> EXERCISE TASK A: Translate this sentence from the front sprocket forum thread into Spanish: "Remove front sprocket bolt and washer, then slip chain off sprocket."
> EXERCISE TASK B: Pick up the front sprocket forum thread after its last line and keep it going.

> SELECTED PASSAGE:
--
StromTrooper banner

1 - 12 of 12 Posts

·
Registered
Joined
·
325 Posts
Discussion Starter #1
Hi folks, despite several Google searches I can't find this how to tutorial for my 2014 Vee.

I hope you can point me in the right direction.

Thanks!
 

·
Premium Member
Joined
·
4,218 Posts
It is really a simple procedure.

- Bike on center stand
- Remove front sprocket cover
- Fit a socket onto a breaker bar and put it on the front sprocket bolt, bar facing forwards
- Climb on bike, right foot on rear brake, left foot on breaker bar, push down until bolt loosens
- Loosen rear axle bolt and loosen the chain adjusting bolts on either side of swing arm to let the chain go slack
- Remove front sprocket bolt and washer, then slip chain off sprocket.
- Remove sprocket and replace.
- Put chain back on front sprocket
- Tighten the chain from swingarm adjustment bolts, keep it loose for now
- Front sprocket bolt needs red loctite, put washer and bolt on front sprocket
- Use torque wrench when tightening, same procedure as removal, climb on bike, right foot on brake, torque wrench on bolt with arm forward, reach down and pull UP on it until it clicks, do the click a few times. I have been using 83 ft/lbs
- Adjust chain to correct tension
- Front sprocket cover back on and your done.
--
> RECORDS PROVIDED:

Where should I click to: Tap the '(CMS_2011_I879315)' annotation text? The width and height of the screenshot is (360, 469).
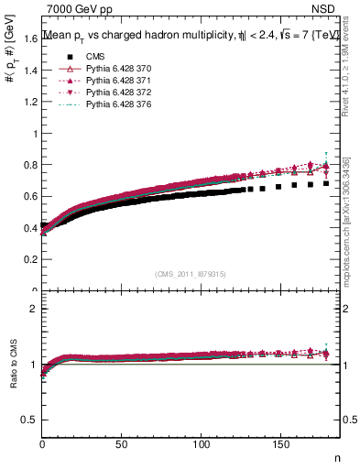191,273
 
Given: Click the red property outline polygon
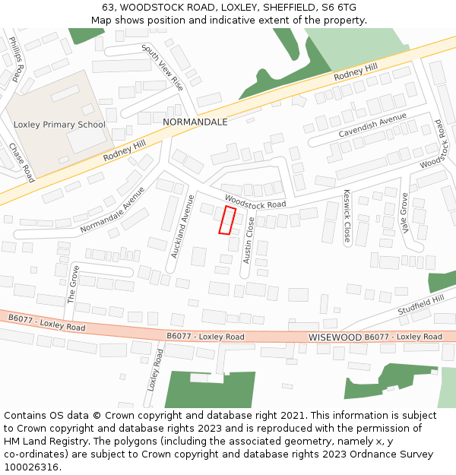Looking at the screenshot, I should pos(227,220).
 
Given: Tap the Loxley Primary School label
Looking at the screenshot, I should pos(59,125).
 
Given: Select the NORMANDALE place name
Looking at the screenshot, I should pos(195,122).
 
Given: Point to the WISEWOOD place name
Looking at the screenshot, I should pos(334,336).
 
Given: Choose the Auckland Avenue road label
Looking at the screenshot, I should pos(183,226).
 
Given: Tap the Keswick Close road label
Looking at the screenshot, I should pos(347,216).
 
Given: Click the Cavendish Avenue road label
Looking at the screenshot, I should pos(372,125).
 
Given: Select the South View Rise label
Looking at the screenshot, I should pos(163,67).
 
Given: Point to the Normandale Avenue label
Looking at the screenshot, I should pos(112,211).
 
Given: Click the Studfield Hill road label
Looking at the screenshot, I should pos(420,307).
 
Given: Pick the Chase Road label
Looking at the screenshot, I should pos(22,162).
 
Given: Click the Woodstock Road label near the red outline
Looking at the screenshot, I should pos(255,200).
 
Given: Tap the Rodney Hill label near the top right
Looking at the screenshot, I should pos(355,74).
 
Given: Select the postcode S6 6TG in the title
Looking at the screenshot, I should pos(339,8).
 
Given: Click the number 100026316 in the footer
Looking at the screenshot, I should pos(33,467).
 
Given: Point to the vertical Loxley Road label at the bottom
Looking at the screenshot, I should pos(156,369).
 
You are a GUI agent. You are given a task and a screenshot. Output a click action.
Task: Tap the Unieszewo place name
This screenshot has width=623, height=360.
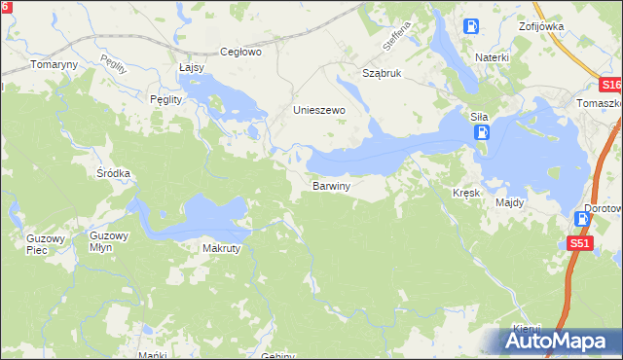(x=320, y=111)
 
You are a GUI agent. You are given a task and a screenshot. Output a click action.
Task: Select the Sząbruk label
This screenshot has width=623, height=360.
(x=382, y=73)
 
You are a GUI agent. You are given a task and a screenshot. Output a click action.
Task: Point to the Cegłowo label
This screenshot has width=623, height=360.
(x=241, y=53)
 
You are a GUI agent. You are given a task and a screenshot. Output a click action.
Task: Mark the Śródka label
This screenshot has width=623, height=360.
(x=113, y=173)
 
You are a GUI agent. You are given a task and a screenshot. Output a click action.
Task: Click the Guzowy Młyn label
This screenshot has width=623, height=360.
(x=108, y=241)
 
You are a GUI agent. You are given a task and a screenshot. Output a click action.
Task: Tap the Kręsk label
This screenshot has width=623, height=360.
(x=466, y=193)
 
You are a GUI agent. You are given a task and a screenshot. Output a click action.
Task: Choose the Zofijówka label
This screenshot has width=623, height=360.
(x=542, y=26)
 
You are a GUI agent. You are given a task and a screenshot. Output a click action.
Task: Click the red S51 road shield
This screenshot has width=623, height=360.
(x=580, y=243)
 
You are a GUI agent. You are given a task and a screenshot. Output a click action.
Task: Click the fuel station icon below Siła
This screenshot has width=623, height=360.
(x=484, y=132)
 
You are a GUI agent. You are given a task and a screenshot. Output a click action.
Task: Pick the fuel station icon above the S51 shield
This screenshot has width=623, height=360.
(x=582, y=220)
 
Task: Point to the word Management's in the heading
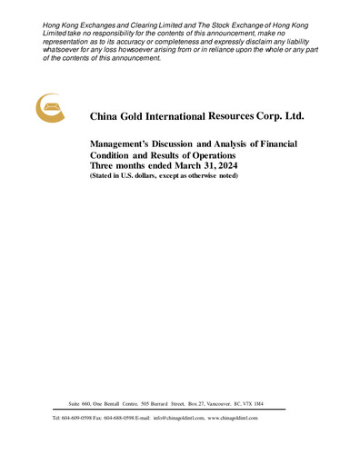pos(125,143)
--
> WRITTEN REPLY A: Quite el perno y la arandela del piñón delantero y luego saque la cadena del piñón.

> WRITTEN REPLY B:
 

·
Registered
Joined
·
233 Posts
It is really a simple procedure.

- Bike on center stand
- Remove front sprocket cover
- Fit a socket onto a breaker bar and put it on the front sprocket bolt, bar facing forwards
- Climb on bike, right foot on rear brake, left foot on breaker bar, push down until bolt loosens
- Loosen rear axle bolt and loosen the chain adjusting bolts on either side of swing arm to let the chain go slack
- Remove front sprocket bolt and washer, then slip chain off sprocket.
- Remove sprocket and replace.
- Put chain back on front sprocket
- Tighten the chain from swingarm adjustment bolts, keep it loose for now
- Front sprocket bolt needs red loctite, put washer and bolt on front sprocket
- Use torque wrench when tightening, same procedure as removal, climb on bike, right foot on brake, torque wrench on bolt with arm forward, reach down and pull UP on it until it clicks, do the click a few times. I have been using 83 ft/lbs
- Adjust chain to correct tension
- Front sprocket cover back on and your done.
Does Suzuki really call for RED loctite there?:bom_ears:

Sounds pretty permanent to me......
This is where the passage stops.